The amazingly straight line means that the length of terms scales by an almost constant value, due to the logarithmic scale on the y-axis, across the sequence. This is intriguing—basic investigation reveals that it is roughly \(30\%\) increase each term. What Conway deduced from the characteristic polynomial of the aforementioned matrix was the precise value of this scale factor, \(1.303577269\ldots\), which is its only positive real root!
This astounding result suggests that the look-and-say generation rule, far from being arbitrary, is apparently very ordered. It led to Conway proclaiming that this investigation was the “most complicated solution to the simplest problem” that he had ever seen.

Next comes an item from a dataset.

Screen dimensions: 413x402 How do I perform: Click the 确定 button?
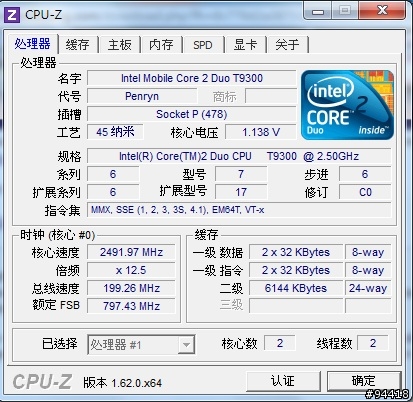[x=363, y=381]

To conclude, I wanted to mention an amazing resource which slips beneath the radars of full-time and recreational mathematicians alike at our age: the Online Encyclopaedia of Integer Sequences. Nearly all the terms and sequences mentioned in this article I only found out due to the OEIS; most of the graphs in this article were taken from the OEIS’s graph tool for sequences. The OEIS was set up in the 2000s as the result of a 40-year project that had been run by Neil Sloane, a number theorist particularly interested in integer sequences—indeed, the title of this article is taken from a talk of the same name given to a computer science group at Princeton University this year.

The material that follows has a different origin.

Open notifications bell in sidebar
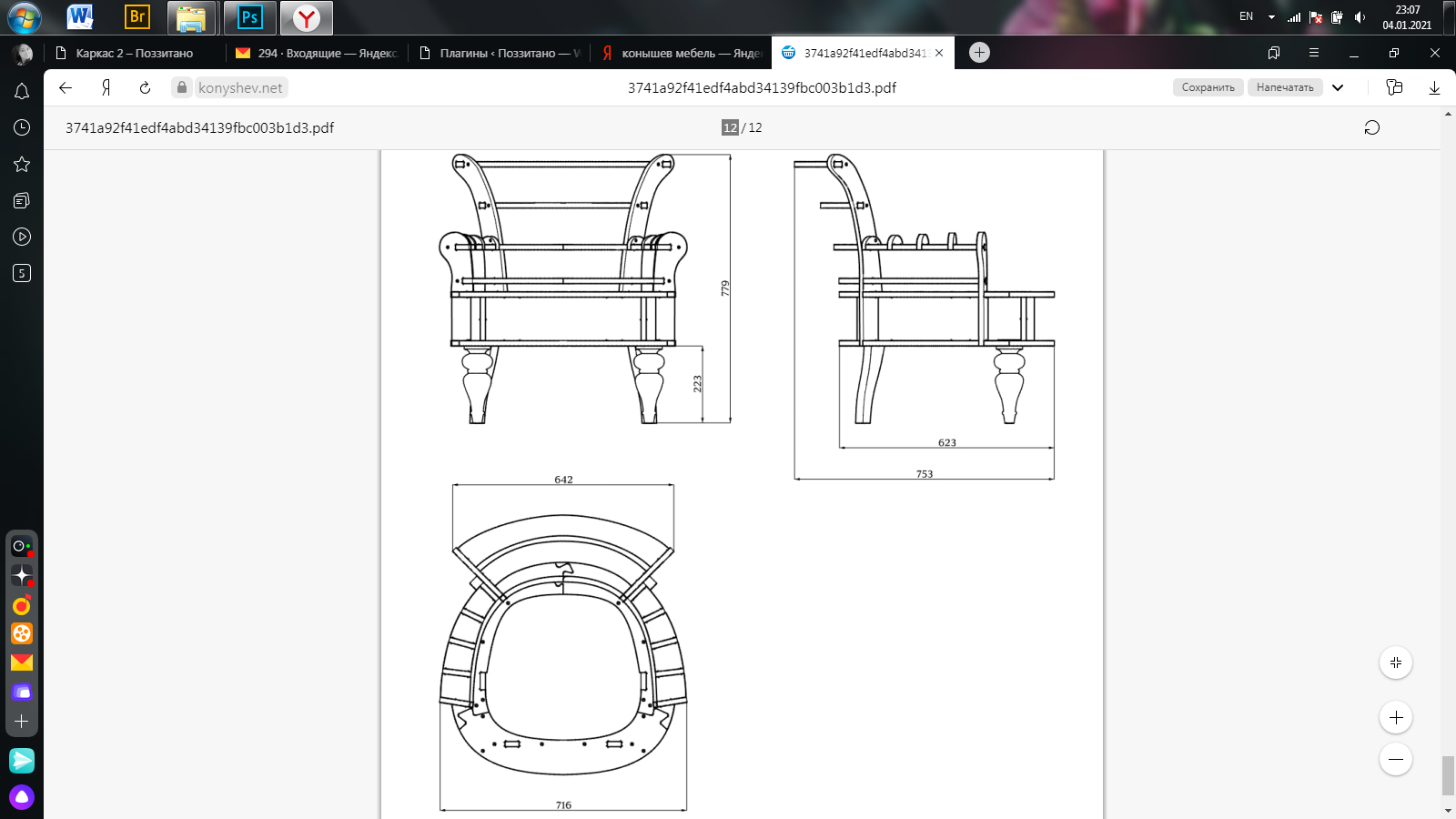This screenshot has height=819, width=1456. (22, 91)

The OEIS has reference codes for all its sequences in the form “AXXXXXX”, which allow you to easily what you are looking for on their website. For further reading or your own investigations, here are the OEIS codes for the sequences mentioned in this article:
Kolakoski Sequence, A000002
Gijswijt’s Sequence, A090822
Sylvester’s Sequence, A000058
Look-and-say Sequence (starting with \(1\)), A005150
Finally, we couldn’t finish an ARM article without challenges. As per usual, this article was written by Isky Mathews but feel free to email your answers to the other author Benedict Randall Shaw.
Challenge IV:
Investigate other “Sylvestrine” greedy sequences as mentioned—can you create an infinite number of different representations of the number they converge to as finite sums of unit fractions like above?
Create a formula for the \(n^{th}\) term of the traditional Kolakoski Sequence (it can be recursive!). Using this, record the relative frequency of \(1\)s and \(2\)s in the sequence up to some large \(n\) via a computer program implementation. Make a conjecture of what fraction of the sequence’s terms are \(1\)s based on this.